Mais la cinquième formation stambouliote à évoluer dans l'élite nourrit depuis longtemps des liens avec le controversé homme politique, depuis toujours presque. Le club a été fondé en 1990 et quatre ans plus tard, Erdogan devient le maire d'Istanbul. Son tropisme pour le ballon rond le rapproche de Başakşehir en même temps qu'elle lui permet de se distinguer politiquement des écuries historiques de la ville, de Galatasaray à Besiktas en passant par Fenerbahçe, jugées trop libérales pour un Erdogan ancré sur des positions conservatrices.

« Il est faux de dire que le club a trente ans d'existence. C'est l'avatar d'un club qui a trente ans, mais c'est une création très récente : 2014, dans une conjoncture politique et urbanistique précise, détaille Jean-François Pérouse, docteur en géographie et installé depuis plus de vingt ans à Istanbul. Başakşehir est l'un des huit nouveaux arrondissements d'Istanbul. Il a été créé en 2008. Il a l'ambition de devenir le nouveau centre-ville. Le stade construit en 2013 et le club racheté en 2014 s'inscrivent dans cette logique de promouvoir ce nouvel Istanbul à proximité de l'aéroport. Dans l'imaginaire stambouliote, c'est une périphérie très liée à l'islam politique et à Erdogan qui a lancé la construction et l'aménagement de cet arrondissement au milieu des années 1990. C'est une création de l'islam politique turc et un projet sociétal. »

«La mobilisation est faible, très locale et organisée»

Pas étonnant donc que Başakşehir soit surnommé de manière grinçante le « Erdogan FC ». Cette causticité dit tout de ce club totalement artificiel, sans passé ni chaleur, dont l'enceinte peine difficilement à remplir un tiers de ses gradins. Le stade Fatih-Terim compte moins de 18000 places. « La mobilisation est faible, très locale et organisée, à travers un groupe de supporters qui s'appelle 1453 (NDLR : la chute de Constantinople). On voit la symbolique bien lourde », ajoute Jean-François Pérouse, coauteur en 2016 de la première biographie en français du chef de l'Etat, intitulée « Erdogan nouveau père de la Turquie ? » (éditions François Bourin).

Pour le chef d'Etat, témoin de mariage de Mesut Özil en juin 2019, associer son nom au club est ainsi une manière de prolonger sa politique, en plus de la colossale affaire financière que son parti réalise à travers le sponsoring du club. Pour son plus grand bonheur, l'équipe vient de décrocher le premier titre de champion de Turquie de son histoire, après avoir terminé 2e en 2017 et 2019. Mais ces deux fois, il n'a pas réussi à atteindre la phase de poules, qu'il dispute donc enfin. Tout a commencé par une défaite ce mardi à Leipzig (2-0). Ce mercredi contre le PSG, en pleine crise diplomatique franco-turque, il s'agira du premier match de C1 (hormis les tours de qualification) à domicile pour la formation actuellement 10e du championnat national, après six journées (3 défaites, 2 victoires, 1 nul).
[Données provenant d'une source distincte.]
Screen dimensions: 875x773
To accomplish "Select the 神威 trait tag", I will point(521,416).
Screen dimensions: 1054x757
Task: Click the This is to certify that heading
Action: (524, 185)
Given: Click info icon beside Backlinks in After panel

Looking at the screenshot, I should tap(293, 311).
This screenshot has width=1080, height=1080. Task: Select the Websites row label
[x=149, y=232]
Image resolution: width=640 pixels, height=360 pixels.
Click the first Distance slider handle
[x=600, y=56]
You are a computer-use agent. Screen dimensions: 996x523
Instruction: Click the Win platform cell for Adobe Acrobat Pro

Des vieilles connaissances du football européen

Promis à la quatrième place du groupe, il tentera de déjouer les pronostics en compagnie de deux vieilles connaissances de la Ligue 1, l'arrière ou milieu droit brésilien Rafael et l'attaquant français Enzo Crivelli, passés par Lyon pour le premier, par Bordeaux, Angers ou Caen concernant le second. Le Slovaque Martin Skrtel, 35, dirigeait face à Leipzig la défense dans le 4-3-3 choisi par Okan Buruk, entraîneur depuis deux saisons de Başakşehir, né deux mois après Thomas Tuchel en 1973.

L'ancien pilier de Liverpool appartient à cette catégorie de joueurs que Başakşehir attire depuis des années : des noms ayant peuplé des grands clubs et désormais en fin de parcours. Avant Skrtel, Emmanuel Adebayor (2017-2019), Gaël Clichy (2017-2020), Mevlut Erding (2017-2019), Arda Turan (2018-2020) ou encore Robinho (2019-2020), qui vient de partir pour Santos à 36 ans, ont porté ses couleurs. Il restera l'un des dix Brésiliens passés par le club, la nationalité étrangère la plus représentée dans l'histoire de Başakşehir.